Frieser’s comments, however, appear to fly in the face of what is perhaps his party’s most infamous motto: “Islam doesn’t belong in Germany.”

The AfD has also tried to ban the construction of mosques and members have expressed profound anti-Islamic opinion, claiming that Germany should remain “a Christian country” while insisting they are not Islamophobic.

Wagner’s conversion has caused quite the controversy in Germany, especially among the nation’s social media users. He has so far declined to comment publicly on his conversion, saying only that “It’s a private affair.”

Wagner has lived in Falkensee for 13 years and serves as deputy chairman in the Havelland district of his community church, which he still attends. “He never expressed his political views with us,” said Reverend Gisela Dittmer. “He always said: ‘I sit here as a Christian.'”

His local community has described Wagner as having a strong personality, a clear mind and “authoritarian right structure.” He was known for rejecting the idea of multiculturalism, despite working with refugees and the disabled at the Samaritan Workers’ Union (ASB).

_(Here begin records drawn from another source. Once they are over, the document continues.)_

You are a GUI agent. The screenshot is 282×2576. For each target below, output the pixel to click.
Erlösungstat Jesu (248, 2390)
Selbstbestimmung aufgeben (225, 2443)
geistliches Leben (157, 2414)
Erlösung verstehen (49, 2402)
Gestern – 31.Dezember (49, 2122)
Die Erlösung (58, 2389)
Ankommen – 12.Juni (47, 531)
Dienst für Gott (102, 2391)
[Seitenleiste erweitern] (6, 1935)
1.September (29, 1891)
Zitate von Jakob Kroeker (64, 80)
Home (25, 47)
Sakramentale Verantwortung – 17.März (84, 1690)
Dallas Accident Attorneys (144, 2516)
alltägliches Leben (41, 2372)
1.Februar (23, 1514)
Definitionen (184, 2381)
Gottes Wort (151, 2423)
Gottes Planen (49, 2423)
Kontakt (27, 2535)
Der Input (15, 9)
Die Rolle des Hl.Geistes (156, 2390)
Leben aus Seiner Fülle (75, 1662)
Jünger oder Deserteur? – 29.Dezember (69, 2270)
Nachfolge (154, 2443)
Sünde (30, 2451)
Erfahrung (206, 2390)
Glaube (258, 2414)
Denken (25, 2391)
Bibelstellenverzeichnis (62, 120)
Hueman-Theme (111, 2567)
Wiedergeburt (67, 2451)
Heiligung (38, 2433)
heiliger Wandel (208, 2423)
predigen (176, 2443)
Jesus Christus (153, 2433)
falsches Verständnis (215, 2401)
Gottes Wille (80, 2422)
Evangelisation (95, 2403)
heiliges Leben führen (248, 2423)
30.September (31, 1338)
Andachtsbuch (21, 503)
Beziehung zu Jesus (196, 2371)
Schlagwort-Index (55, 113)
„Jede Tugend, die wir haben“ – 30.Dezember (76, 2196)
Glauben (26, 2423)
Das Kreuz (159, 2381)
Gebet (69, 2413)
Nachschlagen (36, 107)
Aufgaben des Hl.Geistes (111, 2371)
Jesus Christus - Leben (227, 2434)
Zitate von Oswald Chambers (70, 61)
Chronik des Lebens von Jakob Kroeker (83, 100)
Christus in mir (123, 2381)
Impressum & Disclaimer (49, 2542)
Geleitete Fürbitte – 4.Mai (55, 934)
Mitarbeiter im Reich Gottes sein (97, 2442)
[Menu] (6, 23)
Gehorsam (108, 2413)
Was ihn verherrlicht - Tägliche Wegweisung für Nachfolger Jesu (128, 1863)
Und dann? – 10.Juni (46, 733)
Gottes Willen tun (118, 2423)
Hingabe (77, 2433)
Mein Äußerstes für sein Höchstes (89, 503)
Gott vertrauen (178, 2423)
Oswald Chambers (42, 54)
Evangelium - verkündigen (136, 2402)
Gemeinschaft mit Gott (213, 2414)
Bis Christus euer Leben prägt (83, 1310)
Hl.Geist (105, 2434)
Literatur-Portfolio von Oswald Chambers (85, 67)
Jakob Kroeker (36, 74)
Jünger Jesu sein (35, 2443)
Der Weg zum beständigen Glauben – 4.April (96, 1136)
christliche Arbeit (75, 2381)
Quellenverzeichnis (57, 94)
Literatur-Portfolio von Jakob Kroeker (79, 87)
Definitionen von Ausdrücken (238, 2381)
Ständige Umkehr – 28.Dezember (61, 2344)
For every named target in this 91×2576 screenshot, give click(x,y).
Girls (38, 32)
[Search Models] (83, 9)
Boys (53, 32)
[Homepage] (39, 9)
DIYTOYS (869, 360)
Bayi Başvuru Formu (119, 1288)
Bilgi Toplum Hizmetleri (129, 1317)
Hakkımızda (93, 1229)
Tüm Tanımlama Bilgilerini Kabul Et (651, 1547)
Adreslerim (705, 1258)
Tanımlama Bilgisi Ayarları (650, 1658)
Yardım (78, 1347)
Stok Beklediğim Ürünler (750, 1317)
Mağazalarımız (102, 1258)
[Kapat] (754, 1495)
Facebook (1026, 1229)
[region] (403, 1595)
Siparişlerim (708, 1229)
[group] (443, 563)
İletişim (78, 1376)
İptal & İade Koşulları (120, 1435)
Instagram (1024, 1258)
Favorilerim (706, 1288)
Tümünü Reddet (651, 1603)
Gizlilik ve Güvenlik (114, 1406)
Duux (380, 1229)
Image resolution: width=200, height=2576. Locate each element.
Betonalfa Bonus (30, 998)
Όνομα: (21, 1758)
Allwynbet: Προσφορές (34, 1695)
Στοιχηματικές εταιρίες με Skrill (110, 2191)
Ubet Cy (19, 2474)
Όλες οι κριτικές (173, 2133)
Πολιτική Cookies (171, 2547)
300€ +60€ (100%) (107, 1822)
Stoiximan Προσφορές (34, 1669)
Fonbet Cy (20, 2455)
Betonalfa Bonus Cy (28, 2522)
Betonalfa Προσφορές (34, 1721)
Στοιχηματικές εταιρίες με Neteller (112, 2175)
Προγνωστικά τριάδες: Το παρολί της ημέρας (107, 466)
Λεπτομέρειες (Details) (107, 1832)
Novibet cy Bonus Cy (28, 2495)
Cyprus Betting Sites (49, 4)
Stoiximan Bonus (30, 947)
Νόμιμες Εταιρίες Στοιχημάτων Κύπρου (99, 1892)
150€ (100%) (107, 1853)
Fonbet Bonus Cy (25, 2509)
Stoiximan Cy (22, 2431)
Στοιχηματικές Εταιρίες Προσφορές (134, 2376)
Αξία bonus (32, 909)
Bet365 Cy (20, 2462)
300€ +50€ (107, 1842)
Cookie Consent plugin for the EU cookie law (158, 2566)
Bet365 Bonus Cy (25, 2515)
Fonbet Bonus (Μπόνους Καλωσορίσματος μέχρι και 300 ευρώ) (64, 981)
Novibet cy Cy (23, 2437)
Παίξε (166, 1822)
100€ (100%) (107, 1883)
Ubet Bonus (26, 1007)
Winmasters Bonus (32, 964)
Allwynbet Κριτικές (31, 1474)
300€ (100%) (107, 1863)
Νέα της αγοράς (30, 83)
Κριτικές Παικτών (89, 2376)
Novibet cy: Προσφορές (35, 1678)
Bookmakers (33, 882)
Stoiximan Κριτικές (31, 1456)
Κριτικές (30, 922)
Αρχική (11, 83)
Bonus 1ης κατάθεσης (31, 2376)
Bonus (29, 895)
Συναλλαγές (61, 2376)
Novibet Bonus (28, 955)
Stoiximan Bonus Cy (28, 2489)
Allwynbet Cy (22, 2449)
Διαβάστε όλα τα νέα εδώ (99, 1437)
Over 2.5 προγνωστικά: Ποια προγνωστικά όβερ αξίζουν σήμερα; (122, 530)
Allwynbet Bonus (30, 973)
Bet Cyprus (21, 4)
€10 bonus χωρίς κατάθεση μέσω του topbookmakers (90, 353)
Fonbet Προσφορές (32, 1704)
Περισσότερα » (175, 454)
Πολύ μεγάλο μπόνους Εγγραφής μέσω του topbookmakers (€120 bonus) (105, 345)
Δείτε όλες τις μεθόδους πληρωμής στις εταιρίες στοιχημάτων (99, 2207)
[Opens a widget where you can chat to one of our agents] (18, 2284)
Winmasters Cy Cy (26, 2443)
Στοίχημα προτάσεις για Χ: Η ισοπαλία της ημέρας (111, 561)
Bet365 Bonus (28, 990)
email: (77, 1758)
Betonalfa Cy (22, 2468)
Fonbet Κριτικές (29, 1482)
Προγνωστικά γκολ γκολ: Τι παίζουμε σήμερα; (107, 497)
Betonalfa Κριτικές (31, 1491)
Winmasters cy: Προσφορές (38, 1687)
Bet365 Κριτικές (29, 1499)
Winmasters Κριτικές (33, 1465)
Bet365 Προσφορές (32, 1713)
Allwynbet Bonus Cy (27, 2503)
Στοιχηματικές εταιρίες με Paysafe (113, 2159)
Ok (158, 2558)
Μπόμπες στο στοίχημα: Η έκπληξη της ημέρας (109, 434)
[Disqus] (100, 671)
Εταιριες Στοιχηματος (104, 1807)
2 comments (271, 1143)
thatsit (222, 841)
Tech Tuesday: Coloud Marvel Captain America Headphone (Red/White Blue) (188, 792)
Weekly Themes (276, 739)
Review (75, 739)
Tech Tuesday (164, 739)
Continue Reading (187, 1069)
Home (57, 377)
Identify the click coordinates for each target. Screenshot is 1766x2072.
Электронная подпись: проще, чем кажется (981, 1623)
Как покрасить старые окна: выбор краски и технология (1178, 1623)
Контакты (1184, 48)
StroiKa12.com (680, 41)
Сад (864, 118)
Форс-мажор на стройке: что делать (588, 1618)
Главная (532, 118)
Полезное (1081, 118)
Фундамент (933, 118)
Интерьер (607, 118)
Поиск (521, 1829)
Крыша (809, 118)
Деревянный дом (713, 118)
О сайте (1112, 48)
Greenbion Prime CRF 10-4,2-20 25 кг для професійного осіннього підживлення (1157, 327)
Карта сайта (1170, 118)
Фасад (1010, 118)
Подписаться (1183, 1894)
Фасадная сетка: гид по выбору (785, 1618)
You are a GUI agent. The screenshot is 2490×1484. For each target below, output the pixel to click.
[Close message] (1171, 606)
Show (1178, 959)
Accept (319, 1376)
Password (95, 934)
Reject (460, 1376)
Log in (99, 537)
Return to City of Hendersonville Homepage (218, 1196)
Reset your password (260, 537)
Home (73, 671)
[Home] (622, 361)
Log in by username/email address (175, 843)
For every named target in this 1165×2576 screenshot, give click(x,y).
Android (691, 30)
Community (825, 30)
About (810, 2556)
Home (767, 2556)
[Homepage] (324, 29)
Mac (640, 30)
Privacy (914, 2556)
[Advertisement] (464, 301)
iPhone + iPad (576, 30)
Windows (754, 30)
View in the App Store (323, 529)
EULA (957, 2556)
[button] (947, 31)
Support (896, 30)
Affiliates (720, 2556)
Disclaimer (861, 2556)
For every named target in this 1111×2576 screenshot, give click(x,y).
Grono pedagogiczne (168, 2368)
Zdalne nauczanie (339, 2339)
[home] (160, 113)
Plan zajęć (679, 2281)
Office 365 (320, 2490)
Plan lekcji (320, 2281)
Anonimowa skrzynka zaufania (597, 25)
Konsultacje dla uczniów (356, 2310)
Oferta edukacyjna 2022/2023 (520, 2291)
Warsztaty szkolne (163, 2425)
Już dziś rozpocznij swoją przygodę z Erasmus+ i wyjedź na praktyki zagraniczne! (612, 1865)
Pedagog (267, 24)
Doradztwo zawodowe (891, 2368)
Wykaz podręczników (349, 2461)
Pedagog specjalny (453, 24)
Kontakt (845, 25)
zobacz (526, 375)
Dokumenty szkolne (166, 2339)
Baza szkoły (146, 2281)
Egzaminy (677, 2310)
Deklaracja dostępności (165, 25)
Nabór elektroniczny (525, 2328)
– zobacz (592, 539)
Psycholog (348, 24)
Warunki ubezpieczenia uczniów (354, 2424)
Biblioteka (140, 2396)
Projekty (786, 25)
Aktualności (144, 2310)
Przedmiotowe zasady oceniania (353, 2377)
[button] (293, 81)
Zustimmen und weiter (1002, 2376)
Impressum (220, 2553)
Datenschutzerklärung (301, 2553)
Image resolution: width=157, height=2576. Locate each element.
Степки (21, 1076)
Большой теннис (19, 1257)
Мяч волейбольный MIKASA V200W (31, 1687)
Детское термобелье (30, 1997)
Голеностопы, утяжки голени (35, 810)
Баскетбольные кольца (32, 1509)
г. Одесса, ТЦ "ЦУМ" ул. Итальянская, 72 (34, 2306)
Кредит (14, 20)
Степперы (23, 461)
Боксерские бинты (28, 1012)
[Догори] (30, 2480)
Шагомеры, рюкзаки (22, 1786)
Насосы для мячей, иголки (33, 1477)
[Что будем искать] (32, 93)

Wagner is also said to have agreed with the church’s decision to grant asylum to two refugees. Of Russian heritage, he had previously assisted Chechens as an interpreter.

The AfD made it into the Bundestag for the first time on September 2017 with 12.6 percent of the federal vote. It was created in 2013 as a nationalist anti-European Union party then took a harsh stance on immigrants during Germany’s 2015 “refugee crisis.” Brandenburg is one of the most pro-AfD states in Germany, with 1,300 members.